# Task objective:
The material below includes pictures; leave them out and return only the lines between the line containing "Screen dimensions: 600x396" and the line containing "Task: Uncheck the Test table checkbox", inclusive, word for word.

-=-=-

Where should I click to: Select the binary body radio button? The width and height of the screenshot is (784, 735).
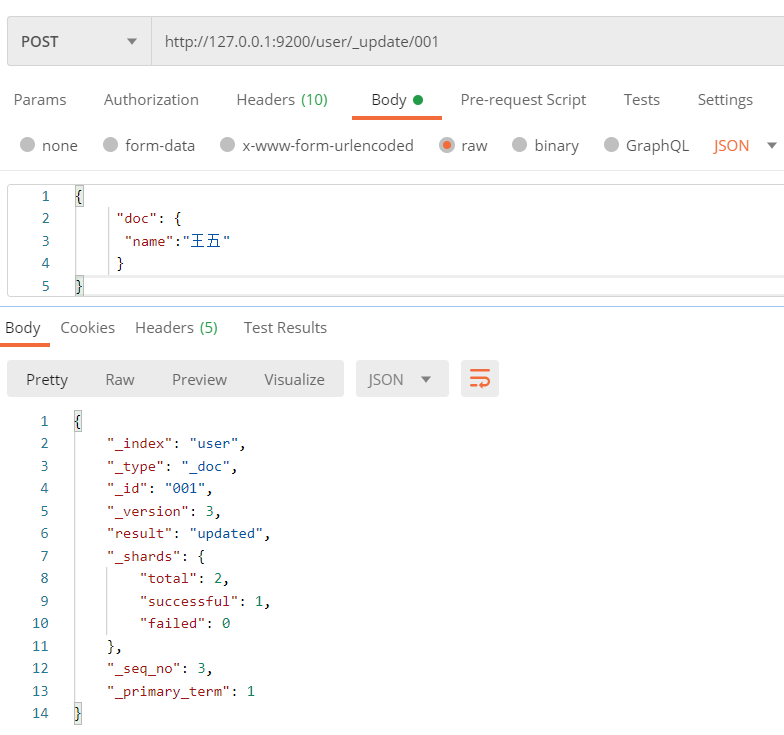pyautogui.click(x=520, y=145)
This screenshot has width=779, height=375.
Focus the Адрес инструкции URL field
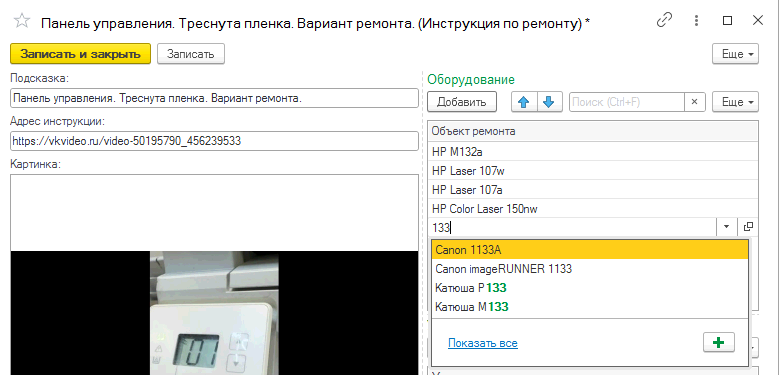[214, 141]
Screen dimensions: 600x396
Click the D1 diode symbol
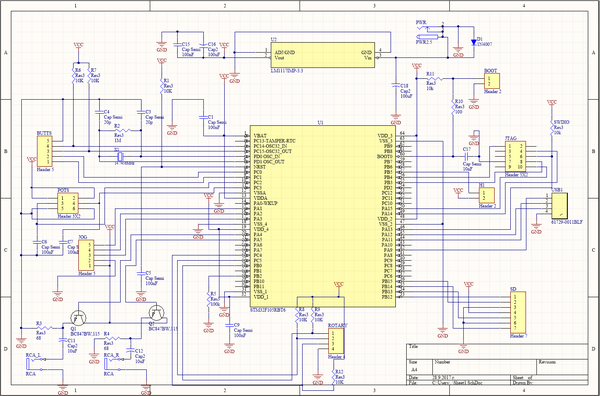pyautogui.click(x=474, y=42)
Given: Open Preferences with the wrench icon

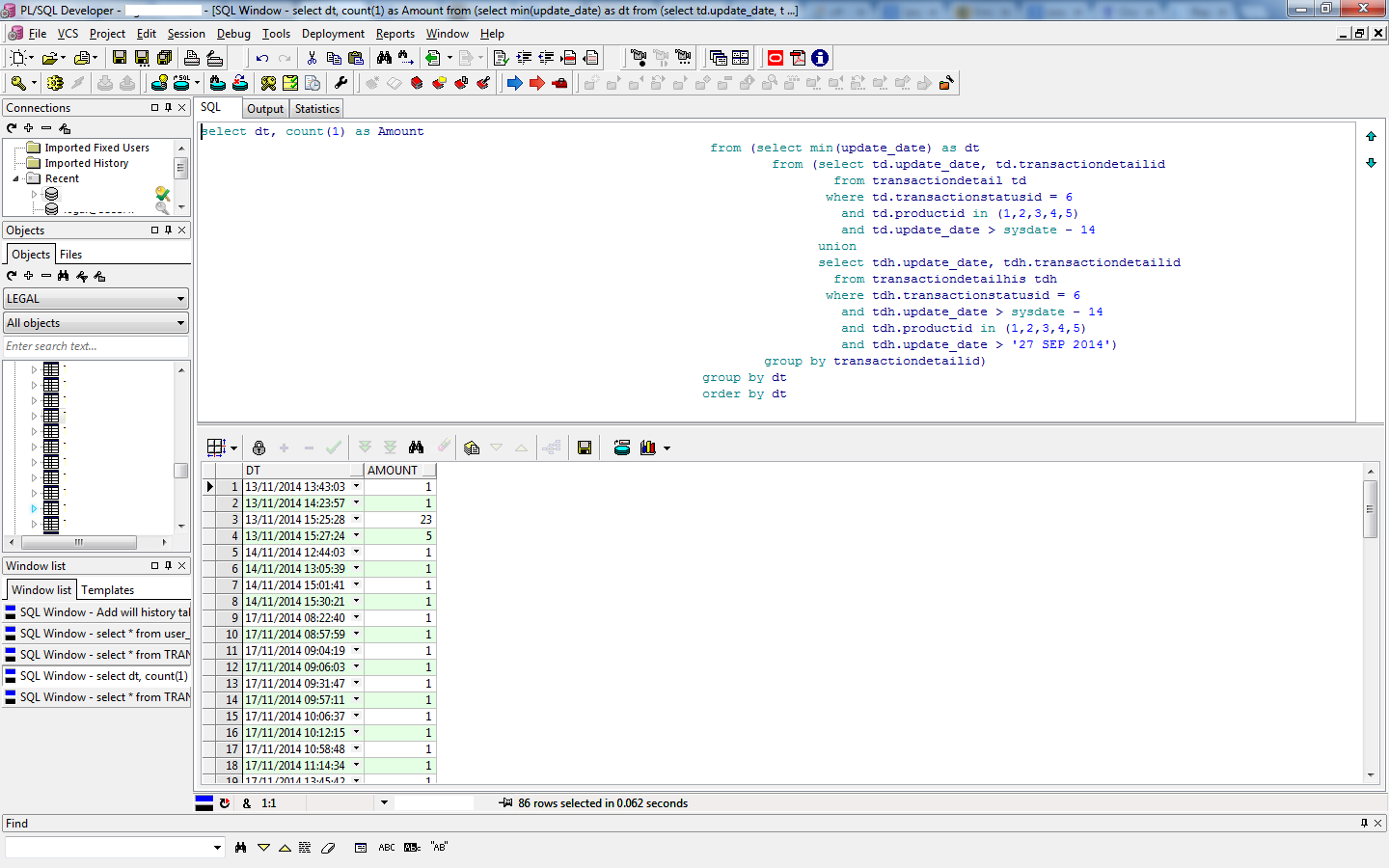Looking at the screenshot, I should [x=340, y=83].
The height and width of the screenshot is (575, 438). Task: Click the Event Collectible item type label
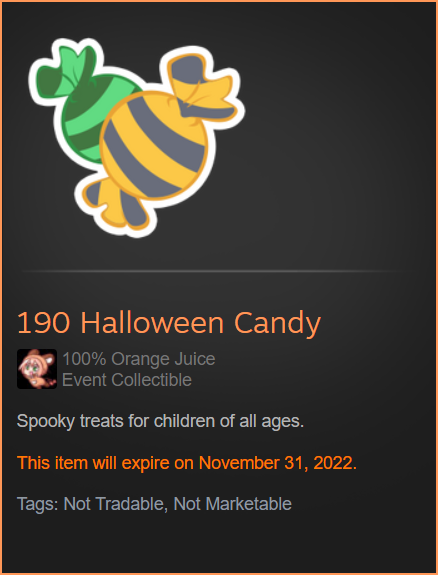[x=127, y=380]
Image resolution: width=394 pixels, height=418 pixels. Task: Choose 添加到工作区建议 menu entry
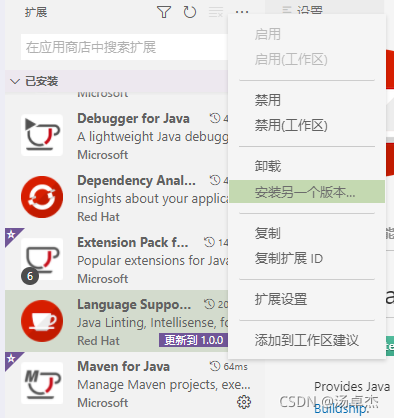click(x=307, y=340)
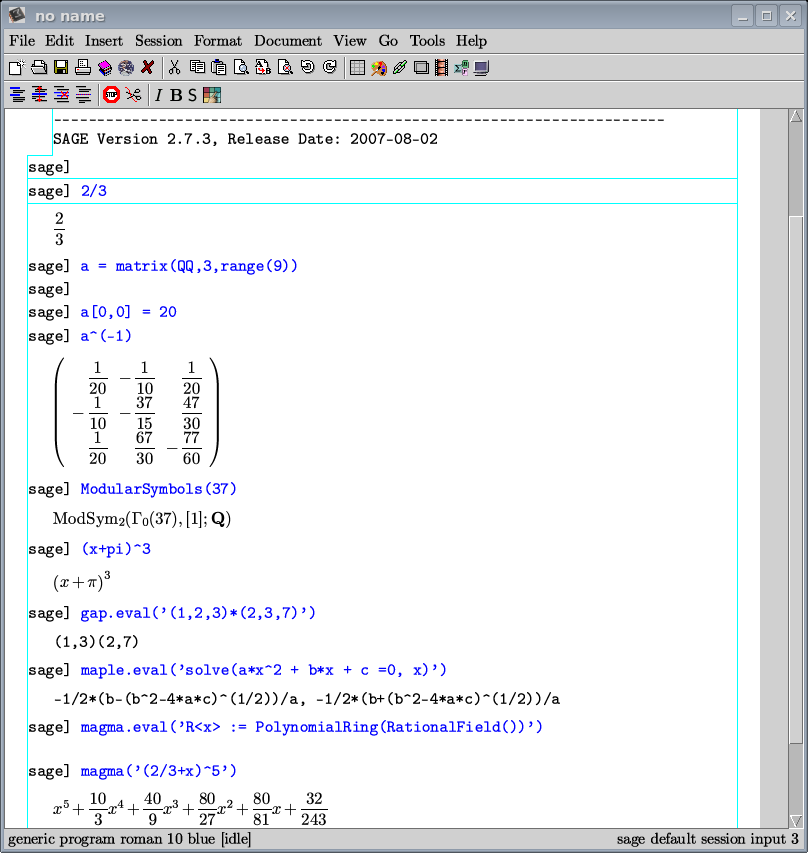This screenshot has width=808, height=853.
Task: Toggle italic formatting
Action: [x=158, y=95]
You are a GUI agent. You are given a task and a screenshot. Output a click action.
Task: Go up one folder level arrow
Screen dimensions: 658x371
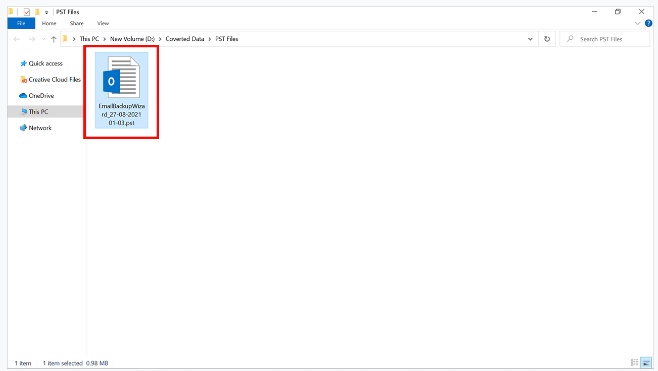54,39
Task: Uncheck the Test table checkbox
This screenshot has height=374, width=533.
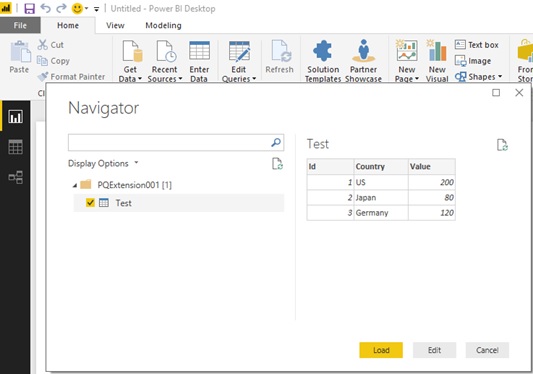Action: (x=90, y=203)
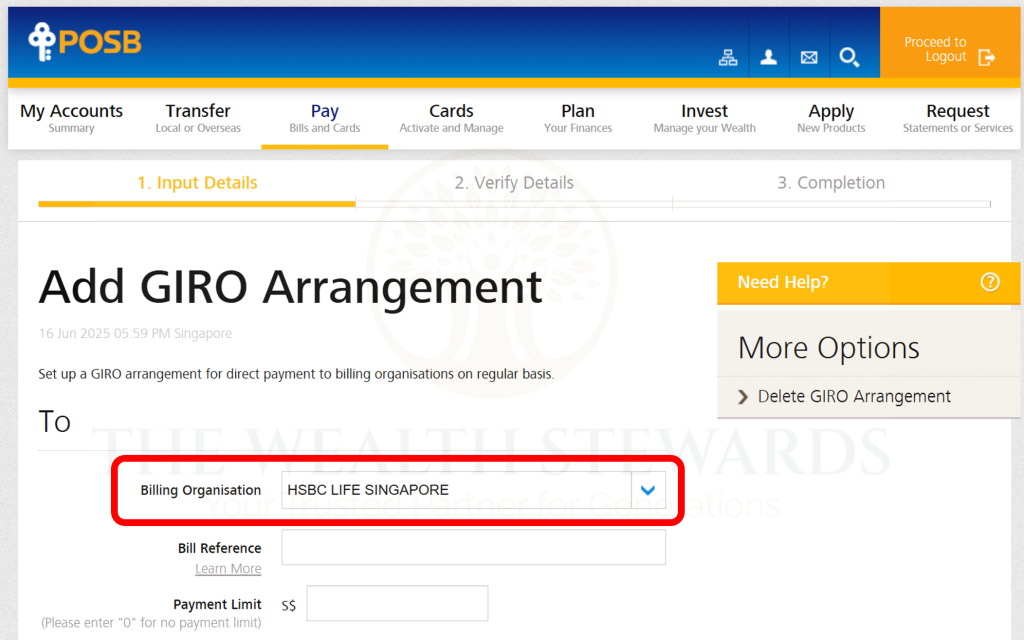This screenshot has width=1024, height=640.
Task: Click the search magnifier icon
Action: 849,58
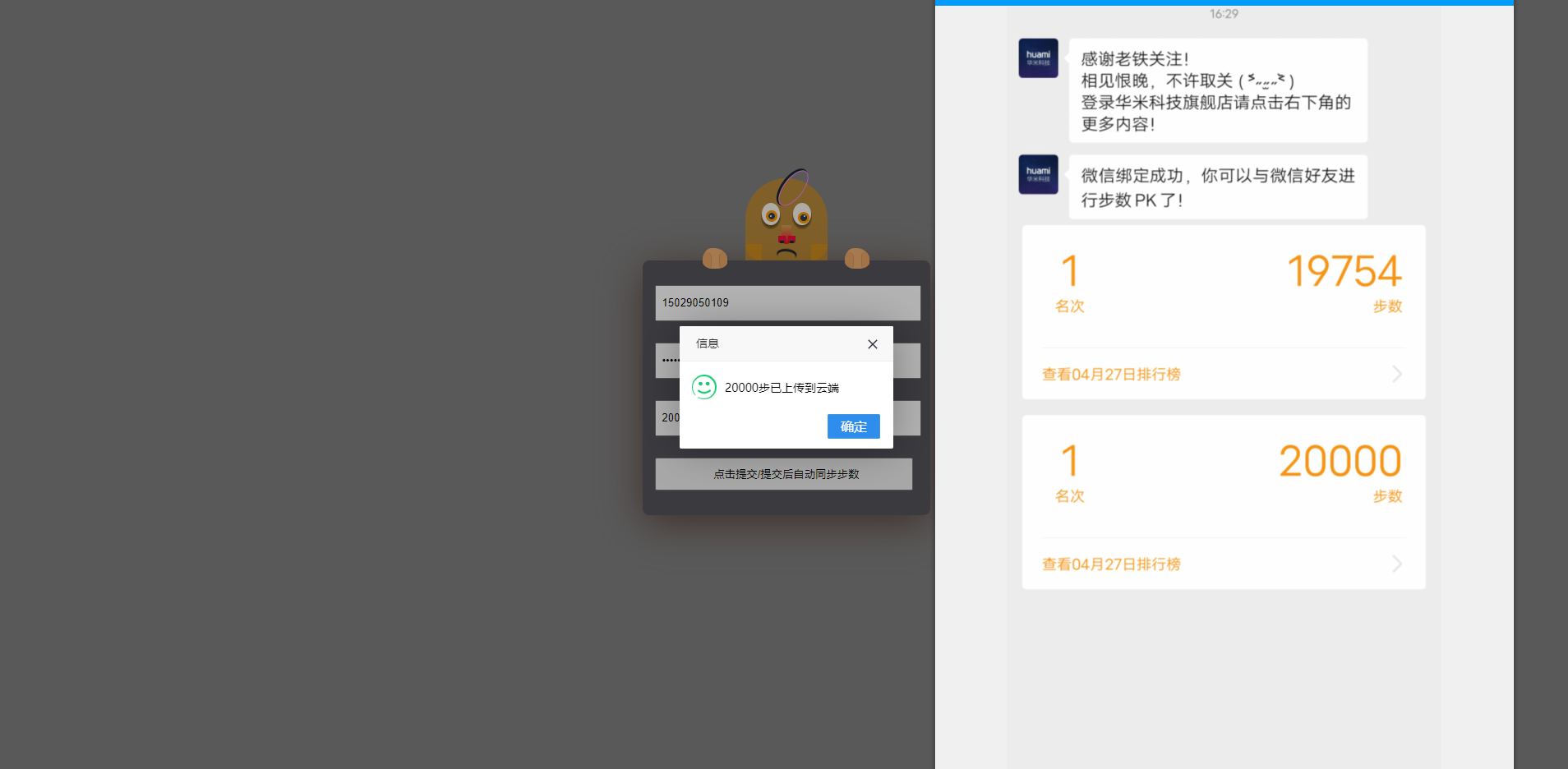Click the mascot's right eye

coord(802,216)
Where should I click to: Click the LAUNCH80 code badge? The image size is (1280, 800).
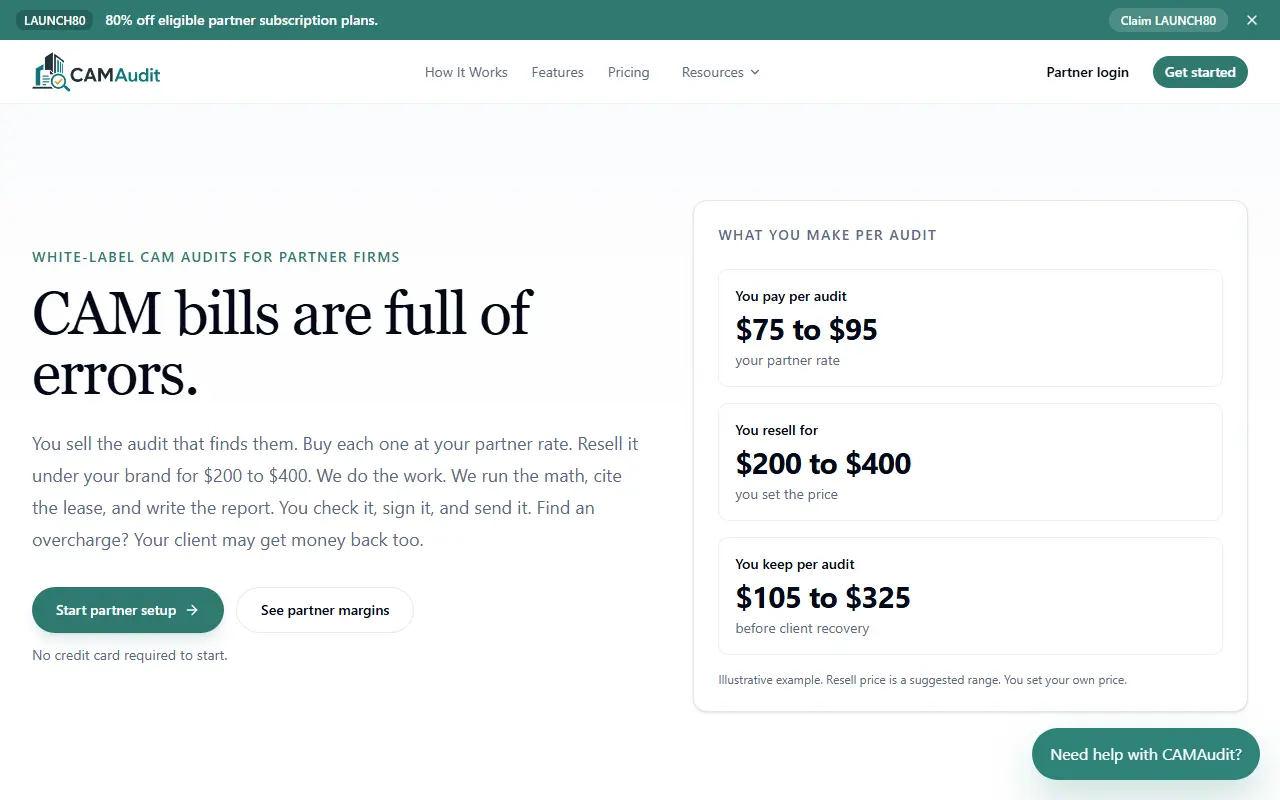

-=-=-

# Output:
Screen dimensions: 600x396
Click the D1 diode symbol
pyautogui.click(x=474, y=42)
Given: Open Preferences with the wrench icon

Looking at the screenshot, I should [x=340, y=83].
The height and width of the screenshot is (575, 438). Task: Click the Event Collectible item type label
[x=127, y=380]
Image resolution: width=394 pixels, height=418 pixels. Task: Choose 添加到工作区建议 menu entry
click(x=307, y=340)
This screenshot has width=808, height=853.
Task: Toggle italic formatting
Action: [x=158, y=95]
You are a GUI agent. You are given a task and a screenshot. Output a click action.
Task: Go up one folder level arrow
Screen dimensions: 658x371
54,39
Task: Uncheck the Test table checkbox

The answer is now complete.